I didn't see my oncologist yesterday because I can no longer drive myself there due to the cold sensitivity as it's hard to find a spot and they're always far from the door and I can't get into a cold car. My friend was supposed to take me but they had a gas leak avacuation in the middle of the night and she still wasn't able to go home and they had three dogs with them at the hotel.

Jan

Helen321's picture
Helen321
Posts: 1393
Joined: May 2012

Hey Jan, Hang in there!!!! It's really hard but you can do it.  Everyone goes through this phase but just keep pushing your way through and look at it as you didn't lose a year of your life, you've gained 20 more.  That's truly how I look it at it now.  I don't know how I got through it.  Wear gloves everywhere, it helps with the neuropathy.  Also they have these little hot packets that you can crack and they will warm your hands and feet when outside.  They're very inexpensive.  I wore my lined boots and kept on my gloves almost all the time.  Sleep as much as you can to get through the bad feeling. You're almost at the end.  I skipped a few days of xeloda at some point because the nausea was just too much but that was it, try to finish the oxilaplatin.  Also you should use the disability spots at your doctors if you can, it's a valid disability.  You're almost done with the hard part, there is an ending in sight!!!!!!!!!  You can make it.  

herdizziness's picture
herdizziness
Posts: 3642
Joined: Apr 2010

Boxing GlovesSee Karin, no turning colors, just clenched fist in boxing gloves.  My daughter sent that to me, with the words Keep up the Fight Mom.
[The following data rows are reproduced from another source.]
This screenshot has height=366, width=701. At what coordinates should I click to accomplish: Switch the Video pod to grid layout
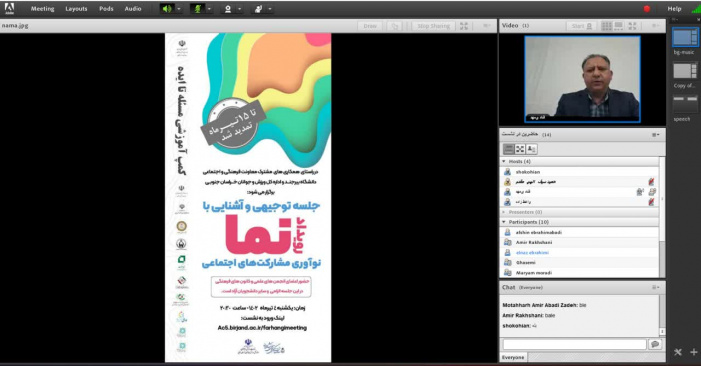[606, 26]
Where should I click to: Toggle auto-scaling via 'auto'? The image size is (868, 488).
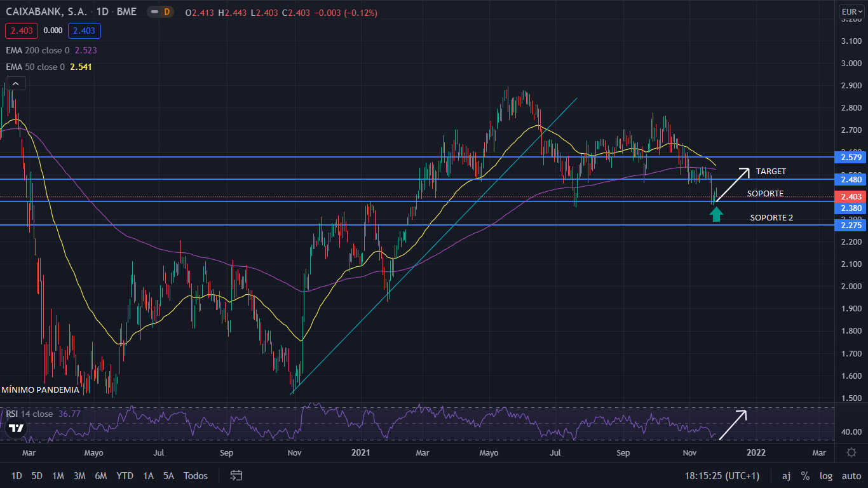pos(850,475)
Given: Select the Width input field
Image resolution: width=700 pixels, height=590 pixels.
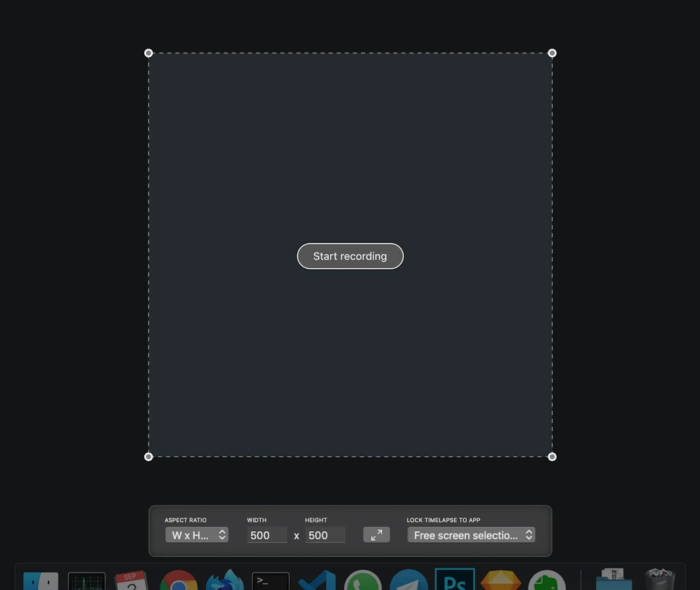Looking at the screenshot, I should coord(266,535).
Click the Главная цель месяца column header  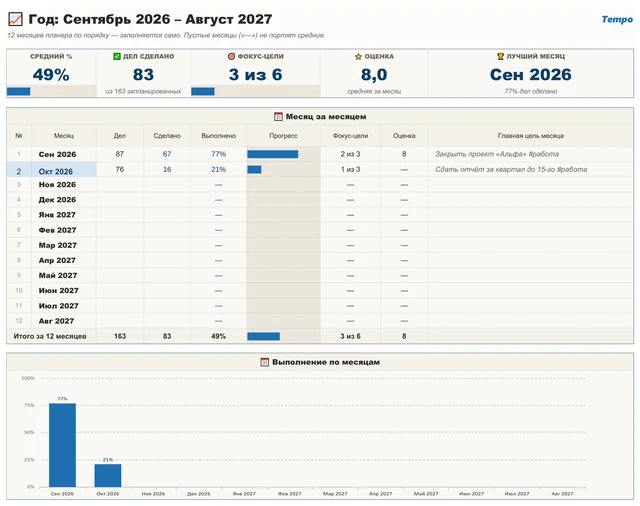point(531,135)
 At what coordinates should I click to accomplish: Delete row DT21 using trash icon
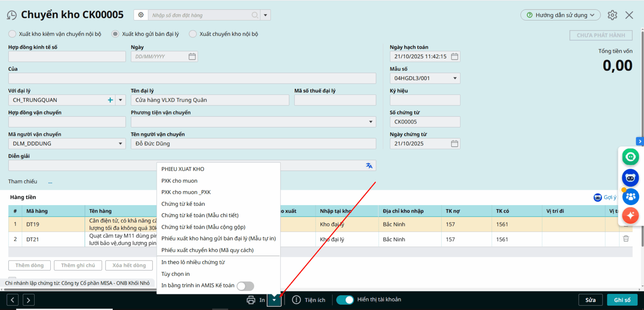626,239
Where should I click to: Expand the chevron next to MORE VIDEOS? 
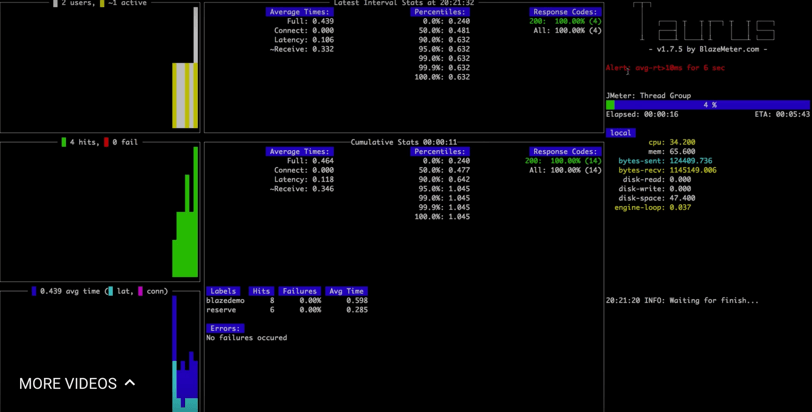[130, 383]
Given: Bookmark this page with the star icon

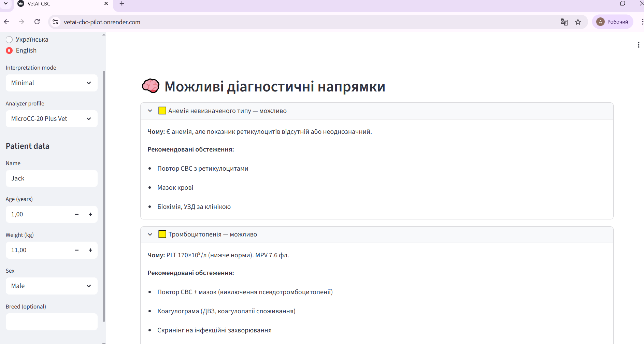Looking at the screenshot, I should tap(578, 22).

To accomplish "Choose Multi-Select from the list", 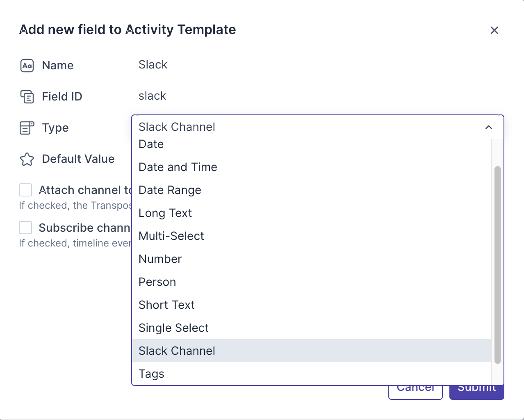I will [x=171, y=236].
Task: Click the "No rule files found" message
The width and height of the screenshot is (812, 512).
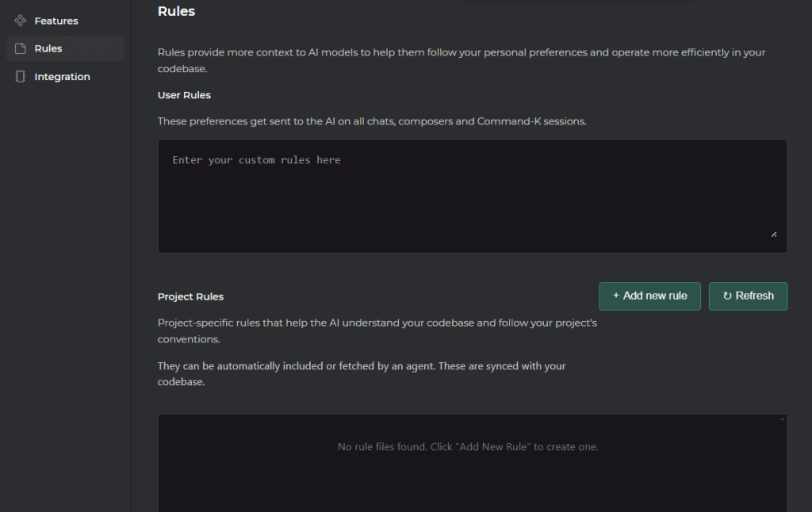Action: (x=468, y=447)

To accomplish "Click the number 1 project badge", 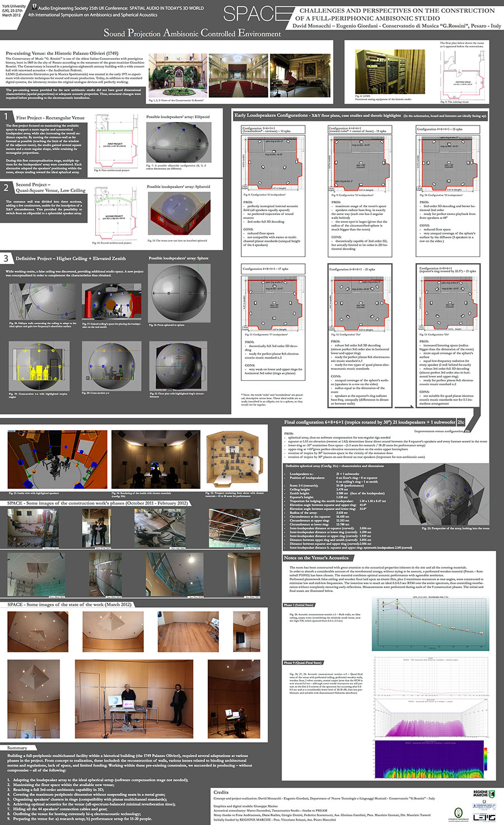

AND IT's hard it isn't easy and Jan you seem to have gotten the worst of everything.  Keep trying dear, it will hopefully get much better.

Winter Marie

Nana b's picture
Nana b
Posts: 3045
Joined: May 2009

Try to hang in there, you've come so far. What's your CEA? I did 12 rounds of Folfox but had 1.5 month break in between for surgery. I was still NED for over 3 years. stage 4. 

UncleBuddy
Posts: 1019
Joined: Aug 2013

My brother is stage 4, started as stage 2a. He had to stop a few times because of hospitalizations and also because his heart was too weak for the 5-fu. He is only on irintoecan right now. He's on a low dose and his onc will raise the dose if he does well on it. Make sure your heart function is monitored. My brother's heart was affected by the chemo he had in 2000 for non hodgkins lymphoma, as well as from 5-fu and a couple of other chemo meds he was on. He's had a rough time. Right now they are treating him to try to slow down the growth of cancer, so they're trying to extend his life. Good luck. I can't say what I'd do because I'm not in your position, but I hope you're able to figure things out.

Lin

JanJan63's picture
JanJan63
Posts: 2482
Joined: Sep 2014

I have no idea what my CEA is because my onc hasn't asked for it. They say I'm healthy other than fighting cancer. Tomorrow is chemo day so I've been upset and stressed for the last few days. I hate, hate, hate it.

herdizziness's picture
herdizziness
Posts: 3642
Joined: Apr 2010

Tell your Onc you want a CEA count, there is no reason for him not to order it at your request.

Winter Marie

Trubrit's picture
Trubrit
Posts: 4894
Joined: Jan 2013

My Oncologist did not order CEA until after I had finished chemo, as he said that the chemo itself messes with the results. So maybe your Oncologist is waiting. Did you have your CEA checked before starting treatment? That way you may have an idea what your number was while the tumour was active or post surgery. 

Sue - Trubrit

Helen321's picture
Helen321
Posts: 1393
Joined: May 2012

CEA is a normal part of your bloodwork.  Ask for a copy of your bloodwork and you'll be able to see it on there.

abrub's picture
abrub
Posts: 2098
Joined: Mar 2010

However, they stated up front that they would never know if the chemo was beneficial to me.  The known problems far outweighed the questionable benefits in my case (and my neuropathy, while now mild, is permanent, and 6 years post-chemo is getting worse.)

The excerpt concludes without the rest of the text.